GOAL OF THE EXERCISE:
Pull every line that includes the word "Enable" out of the data below and copy it.

__________________________________________________

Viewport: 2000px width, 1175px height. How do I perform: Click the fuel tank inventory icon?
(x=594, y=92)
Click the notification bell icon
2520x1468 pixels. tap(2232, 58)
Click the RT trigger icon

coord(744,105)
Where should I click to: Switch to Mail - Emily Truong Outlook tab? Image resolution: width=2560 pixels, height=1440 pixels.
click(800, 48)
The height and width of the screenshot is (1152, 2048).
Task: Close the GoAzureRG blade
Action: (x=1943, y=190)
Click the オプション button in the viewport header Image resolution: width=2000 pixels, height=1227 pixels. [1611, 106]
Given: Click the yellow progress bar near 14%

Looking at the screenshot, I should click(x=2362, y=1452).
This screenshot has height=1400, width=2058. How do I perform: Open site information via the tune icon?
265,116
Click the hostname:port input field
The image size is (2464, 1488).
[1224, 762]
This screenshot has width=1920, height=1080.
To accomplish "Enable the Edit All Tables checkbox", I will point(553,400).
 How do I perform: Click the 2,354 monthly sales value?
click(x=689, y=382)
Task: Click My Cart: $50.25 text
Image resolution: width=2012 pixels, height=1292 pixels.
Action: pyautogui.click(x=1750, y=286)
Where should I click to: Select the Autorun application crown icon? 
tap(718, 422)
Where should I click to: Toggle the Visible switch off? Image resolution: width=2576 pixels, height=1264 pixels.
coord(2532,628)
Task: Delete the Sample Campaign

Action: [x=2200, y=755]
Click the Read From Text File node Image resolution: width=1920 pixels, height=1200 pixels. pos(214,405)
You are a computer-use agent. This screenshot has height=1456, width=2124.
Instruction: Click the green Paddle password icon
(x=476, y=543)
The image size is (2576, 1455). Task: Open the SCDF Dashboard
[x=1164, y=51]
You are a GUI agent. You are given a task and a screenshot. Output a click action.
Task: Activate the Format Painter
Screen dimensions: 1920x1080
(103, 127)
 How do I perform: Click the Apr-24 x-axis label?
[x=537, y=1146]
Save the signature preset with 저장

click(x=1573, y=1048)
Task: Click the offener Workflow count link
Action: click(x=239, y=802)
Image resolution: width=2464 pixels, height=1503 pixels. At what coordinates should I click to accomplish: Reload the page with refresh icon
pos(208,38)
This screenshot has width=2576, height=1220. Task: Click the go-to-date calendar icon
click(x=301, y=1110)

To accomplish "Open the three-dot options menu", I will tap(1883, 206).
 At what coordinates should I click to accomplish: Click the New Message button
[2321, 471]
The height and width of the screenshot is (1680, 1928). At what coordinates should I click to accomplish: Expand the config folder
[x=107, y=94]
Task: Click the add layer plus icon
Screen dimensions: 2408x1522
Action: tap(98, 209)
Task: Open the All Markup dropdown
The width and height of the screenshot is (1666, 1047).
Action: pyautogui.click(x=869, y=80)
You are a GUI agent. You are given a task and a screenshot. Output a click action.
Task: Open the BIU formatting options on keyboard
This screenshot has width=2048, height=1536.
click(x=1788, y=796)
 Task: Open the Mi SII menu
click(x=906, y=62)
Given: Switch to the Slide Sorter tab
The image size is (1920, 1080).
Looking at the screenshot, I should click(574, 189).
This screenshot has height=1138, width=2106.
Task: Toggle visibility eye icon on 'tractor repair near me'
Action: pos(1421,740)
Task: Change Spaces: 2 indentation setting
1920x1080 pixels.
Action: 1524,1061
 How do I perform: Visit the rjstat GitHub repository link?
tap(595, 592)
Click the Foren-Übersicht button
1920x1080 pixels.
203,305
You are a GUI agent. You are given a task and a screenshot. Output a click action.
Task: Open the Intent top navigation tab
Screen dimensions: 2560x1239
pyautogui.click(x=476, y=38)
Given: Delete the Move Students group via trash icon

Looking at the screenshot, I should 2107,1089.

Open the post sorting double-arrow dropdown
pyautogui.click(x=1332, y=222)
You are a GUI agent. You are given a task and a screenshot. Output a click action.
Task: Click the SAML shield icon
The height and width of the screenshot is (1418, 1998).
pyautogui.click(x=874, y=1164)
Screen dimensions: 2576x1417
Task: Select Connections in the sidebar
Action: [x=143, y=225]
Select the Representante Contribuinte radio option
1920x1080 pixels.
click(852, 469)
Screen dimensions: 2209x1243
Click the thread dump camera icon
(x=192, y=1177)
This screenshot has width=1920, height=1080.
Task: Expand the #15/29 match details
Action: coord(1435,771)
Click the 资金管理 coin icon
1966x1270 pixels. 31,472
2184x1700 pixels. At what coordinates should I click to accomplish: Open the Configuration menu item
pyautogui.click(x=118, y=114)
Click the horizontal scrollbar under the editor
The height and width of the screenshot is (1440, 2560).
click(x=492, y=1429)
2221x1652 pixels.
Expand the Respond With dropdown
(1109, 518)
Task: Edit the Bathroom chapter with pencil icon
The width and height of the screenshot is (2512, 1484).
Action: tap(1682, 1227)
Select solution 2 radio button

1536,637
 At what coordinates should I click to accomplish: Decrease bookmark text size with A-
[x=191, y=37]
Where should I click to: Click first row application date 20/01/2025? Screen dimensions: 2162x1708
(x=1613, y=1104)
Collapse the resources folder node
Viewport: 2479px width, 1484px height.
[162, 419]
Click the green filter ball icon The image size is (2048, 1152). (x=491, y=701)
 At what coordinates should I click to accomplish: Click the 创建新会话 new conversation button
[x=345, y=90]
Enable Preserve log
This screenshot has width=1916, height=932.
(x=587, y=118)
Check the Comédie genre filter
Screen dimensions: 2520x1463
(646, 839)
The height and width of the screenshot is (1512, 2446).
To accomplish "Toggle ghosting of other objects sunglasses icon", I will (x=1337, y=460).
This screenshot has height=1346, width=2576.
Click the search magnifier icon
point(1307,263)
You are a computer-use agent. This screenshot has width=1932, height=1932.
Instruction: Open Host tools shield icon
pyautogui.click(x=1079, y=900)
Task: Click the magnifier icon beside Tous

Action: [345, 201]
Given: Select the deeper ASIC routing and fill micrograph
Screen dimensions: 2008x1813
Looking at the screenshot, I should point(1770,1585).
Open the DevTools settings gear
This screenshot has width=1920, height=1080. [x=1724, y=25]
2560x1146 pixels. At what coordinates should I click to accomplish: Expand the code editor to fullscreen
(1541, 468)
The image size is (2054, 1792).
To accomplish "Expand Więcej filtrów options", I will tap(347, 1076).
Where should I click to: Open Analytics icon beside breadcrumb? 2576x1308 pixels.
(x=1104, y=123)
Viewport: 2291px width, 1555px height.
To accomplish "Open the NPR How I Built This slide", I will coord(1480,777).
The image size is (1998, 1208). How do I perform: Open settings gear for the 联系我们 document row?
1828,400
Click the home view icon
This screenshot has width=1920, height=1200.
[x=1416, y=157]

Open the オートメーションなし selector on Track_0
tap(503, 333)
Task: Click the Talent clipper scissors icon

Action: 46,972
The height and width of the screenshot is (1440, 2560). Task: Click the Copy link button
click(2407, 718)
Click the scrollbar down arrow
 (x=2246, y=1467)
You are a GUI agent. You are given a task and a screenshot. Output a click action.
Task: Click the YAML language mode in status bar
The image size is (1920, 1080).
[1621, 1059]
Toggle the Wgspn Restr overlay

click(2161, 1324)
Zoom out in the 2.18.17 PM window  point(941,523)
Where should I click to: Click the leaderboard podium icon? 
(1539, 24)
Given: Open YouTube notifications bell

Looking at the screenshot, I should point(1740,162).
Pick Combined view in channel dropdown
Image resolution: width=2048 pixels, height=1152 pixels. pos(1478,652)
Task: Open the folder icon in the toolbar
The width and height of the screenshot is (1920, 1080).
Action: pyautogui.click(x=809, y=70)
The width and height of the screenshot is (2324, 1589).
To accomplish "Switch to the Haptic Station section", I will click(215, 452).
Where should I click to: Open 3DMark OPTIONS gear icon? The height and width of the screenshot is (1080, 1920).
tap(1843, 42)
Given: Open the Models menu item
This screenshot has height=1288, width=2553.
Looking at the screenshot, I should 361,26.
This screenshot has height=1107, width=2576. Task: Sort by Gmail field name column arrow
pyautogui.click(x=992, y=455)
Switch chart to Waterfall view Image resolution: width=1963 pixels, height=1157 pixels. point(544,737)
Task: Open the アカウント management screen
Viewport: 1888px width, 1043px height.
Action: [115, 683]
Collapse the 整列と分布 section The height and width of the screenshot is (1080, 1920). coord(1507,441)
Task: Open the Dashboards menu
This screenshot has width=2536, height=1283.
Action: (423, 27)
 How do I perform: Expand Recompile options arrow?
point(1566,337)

__________________________________________________

RESULT BELOW:
To accomplish "Enable the Edit All Tables checkbox", I will point(553,400).
Enable Preserve log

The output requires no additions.